Ja, unmittelbar nachdem die Finanzkrise überstanden war, hat er so etwas wie Reue gezeigt für manche Aussage; eingeräumt, dass vielleicht nicht jedes Geschäft dem Erfolg der Bank zuträglich gewesen sei. Er sei nachdenklicher und menschlicher geworden, hieß es. Aber abgesehen davon, dass es einem, der menschlicher geworden ist, vorher in dieser Hinsicht gefehlt haben könnte – von der Bescheidenheit des Managers ist heute nicht mehr viel zu hören.
So sei Ackermann eben, sagen Wegbegleiter. Der erste Ausländer an der Spitze einer deutschen Bank ist stets als etwas Besonderes er- schienen. Und irgendwie ist er ja auch als eine Art Messias der Bankenwelt begriffen worden – vor allem in der Zeit kurz nach Ausbruch der Finanzkrise. Die Kanzlerin hat ihm zu seinem 60. Geburtstag sogar eine Party im Kanzleramt spendiert. Für sie war er, als es um die Rettung der Hypo Real Estate ging, der wichtigste Ratgeber. Die Investmentbanker, aus deren Reihen Ackermann selbst stammte und die er zur Schlüsselabteilung für den Erfolg der Deutschen Bank machte, haben ihm nach seinem Abschied vermutlich mehr als einmal nachgetrauert. Und dann sind da noch jene, die ihn als Turm in der FinanzkrisenSchlacht begriffen, nachdem er gesagt hatte: „Ich würde mich schämen, Staatshilfe anzunehmen.“Tatsächlich hat die Deutsche Bank das nie gebraucht, aber es gibt etliche, die behaupten, Ackermann habe den Staat um jeden Preis fernhalten wollen, um nicht der Kontrolle durch öffentliche Stellen zu unterliegen, die ihm vorschreiben, wie viel er verdienen darf. Das wäre mit seinem Selbstverständnis nicht zu vereinbaren gewesen, heißt es.
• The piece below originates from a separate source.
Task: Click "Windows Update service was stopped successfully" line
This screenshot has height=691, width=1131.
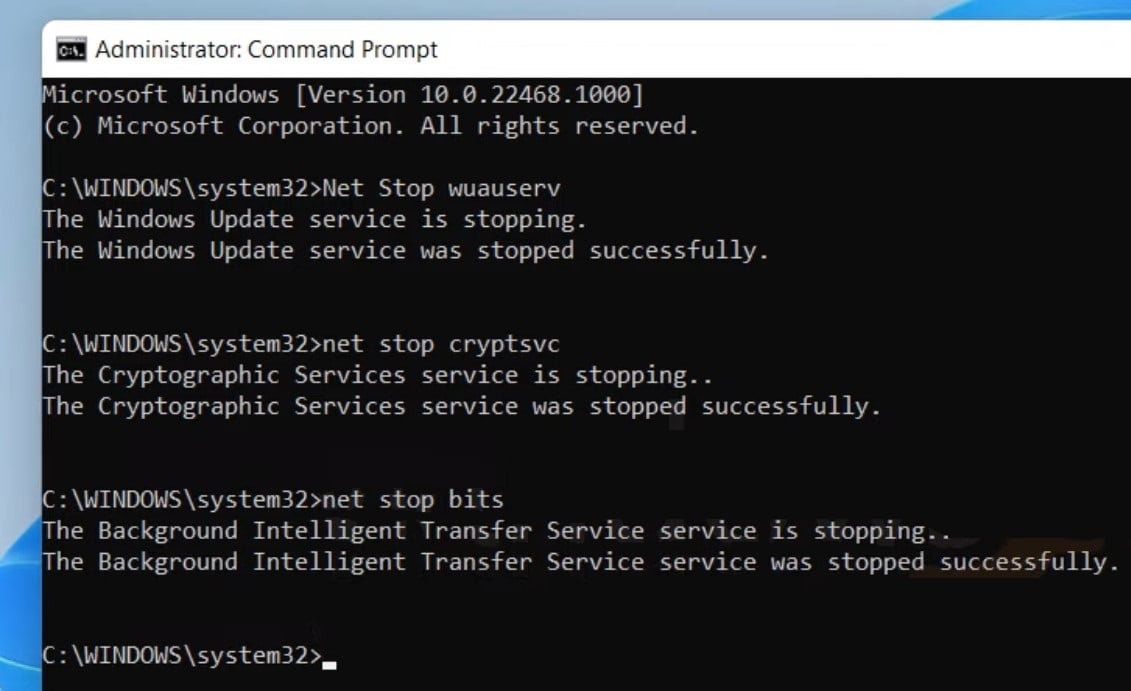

Dem Schweizer sind Wirtschaft und Börse schon früh nahegebracht worden – durch seinen Vater, einen Arzt aus St. Gallen, der ein Faible für das Aktiengeschäft hatte. Josef Ackermann studierte Wirtschaftswissenschaften, arbeitete später für die heutige Credit Suisse, ehe ihn Hilmar Kopper 1996 zur Deutschen Bank holte. Sechs Jahre später wurde er Chef, führte die Deutsche Bank zumindest vorübergehend noch weiter nach oben in der Liga der ganz Großen. Und zumindest er hat das Gefühl, dass vor allem das Positive hängenblieb. „Gerade in Deutschland habe ich oft den Eindruck, sie wissen das, was die Deutsche Bank in meiner Zeit an der Spitze erreicht hat, heute mehr zu schätzen als je zuvor“, hat Ackermann in dem dpa-Interview gesagt. Wen er damit gemeint hat, ließ er offen. Bestimmt nicht die aktuelle Führungsriege der Bank unter John Cryan, der keine Gelegenheit auslässt, auf die Fehler der Vergangenheit hinzuweisen.
Wer heute an Ackermann denkt, denkt an das Victory-Zeichen im Mannesmann-Prozess, an die unglückselige Verquickung von 25 Prozent Kapitalrendite und tausendfachem Stellenabbau, an eine nahezu unwürdige Diskussion um seine Nachfolge, die er mitbestimmen wollte, an den Selbstmord des Schweizer Versicherungsmanagers Pierre Wauthier. Der Finanzchef des Zurich-Konzerns hatte Ackermann in einem Abschiedsbrief schwere Vorwürfe gemacht. Tenor: Er habe sich von dem Oberaufseher des Konzerns zu sehr unter Erfolgsdruck gesetzt gefühlt.
Ackermann hat dem natürlich widersprochen. Und es verbietet sich in solchen Fällen, über die Frage von Schuld und Verantwortung zu spekulieren, weil niemand die genauen Begleitumstände und die Beziehungen zwischen den Beteiligten wirklich sicher kennt. Aber das angeschlagene Image Ackermanns hat unter diesem Selbstmord noch einmal schwer gelitten.